The IRS keeps enforcing strict rules on filing 1099s on time. When filing federal income tax you will be asked if your Corporation makes any payments that require 1099 and if you have filed those forms. For this tax providing false information regarding 1099s may have future implications for companies and their directors. 

Source: IRS Article June 2018

Determining the Difference Between W2 and 1099. AND WHY IT MATTERS.

The IRS is constantly conducting payroll audits for misclassification of workers. It is a very common mistake that small business owners make, but one that comes with a very heavy fine if an auditor decides to find an owner guilty of doing so. Small businesses are easy targets because most lack an HR department to ensure that employee files are dealt with correctly. Most small business owners would rather believe that if the IRS hasn’t knocked on their door by now, they probably aren’t coming. They are wrong.

I started working with a client right around the time that she received her audit notice last year. She confessed to me that she had been classifying everyone working for her as a 1099 for years! By the time she realized it, putting these misclassified workers on payroll, as employees should be, would have been more expensive than what she could realistically afford. My client had grown her business saving over 35% on labor costs and now she had workers she could not legally afford. She thought that because she paid these workers anyway, what she was doing was really harmless. But the IRS takes this matter very seriously so it’s important for you to always know when a worker is considered an independent contractor (1099) or an employee (W-2), and the proper procedure that each one requires.

If your intentions are to do things right but the lines between employee and independent contractor seem to blur all too easily, I’ve put together 4 fool proof ways to help you determine if your worker should be receiving a 1099 or a W-2 at the end of the tax year.

1. Work hours: This can be one of the easiest ways to know right off the bat. If you tell your worker at what time they must report to the office or be out on the field and how long you expect them to be there, they are 100 % an employee.

2. Tools and supplies: Are you providing all of the supplies and materials for your worker to perform the tasks agreed? They are 100% an employee.

3. Payment terms: Do you receive an invoice from your worker or are they clocking in to the time tracker monitored by your office? If your worker is invoicing you, they are 100% an independent contractor. If you are paying your worker based off their weekly time sheet generated by you or any of your company’s applications, then they are 100% an employee.

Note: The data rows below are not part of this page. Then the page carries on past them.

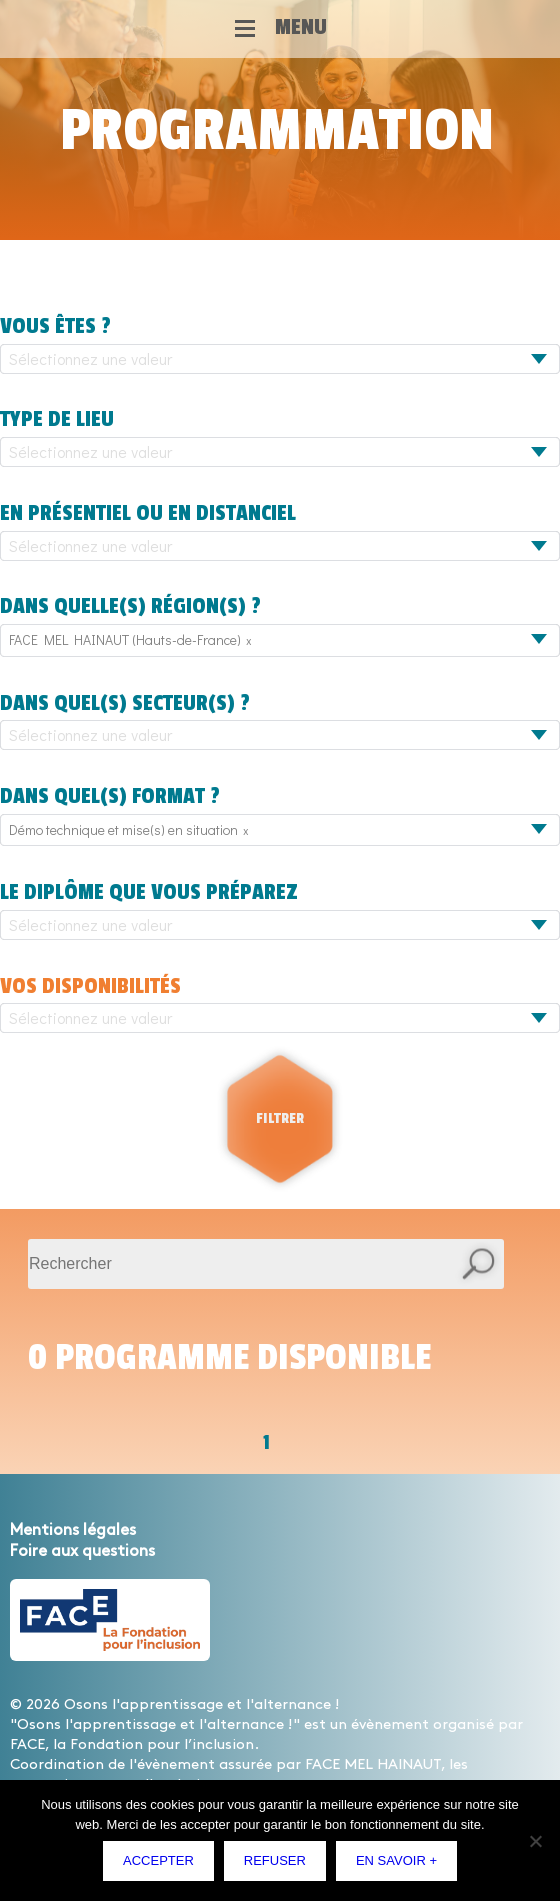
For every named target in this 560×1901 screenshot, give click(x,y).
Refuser (275, 1860)
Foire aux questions (82, 1551)
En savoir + (396, 1860)
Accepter (158, 1860)
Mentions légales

4. Availability: Is your worker free to provide similar services to other companies while they are providing their services to you at the same time? If there is no conflict of interest there, then that worker is 100% an independent contractor.
It’s important to always classify your workers correctly. If you have been consistently doing so, keep records of all contracts and hire forms in case you have to dispute an audit.

 

What to expect when audited:
When you receive an audit notification, you will be notified for which period they are choosing to audit you. It is in your best interest to send as much information of the two pages of information requested by the IRS. The funny thing is that when you are audited for misclassification of workers they request everything from your balance sheet, to your cash flow statement, even stub payment copies for that period. Most of the information that will be requested by your auditor can actually be printed straight from your accounting software, so here is where the importance of keeping clean books comes in as well.

The earlier you do things right, the better. But if you are already in the middle of an audit, speak with your accountant and develop the best way to proceed. They will know if there is any possibility of fees being reduced and they can give you an idea of how serious your case is. However, in the end it is up to your auditor to decide whether or not to fine you to the full extent. Some auditors just intend to “educate” you and fine you less than the required amount with the agreement that you will attend an additional meeting.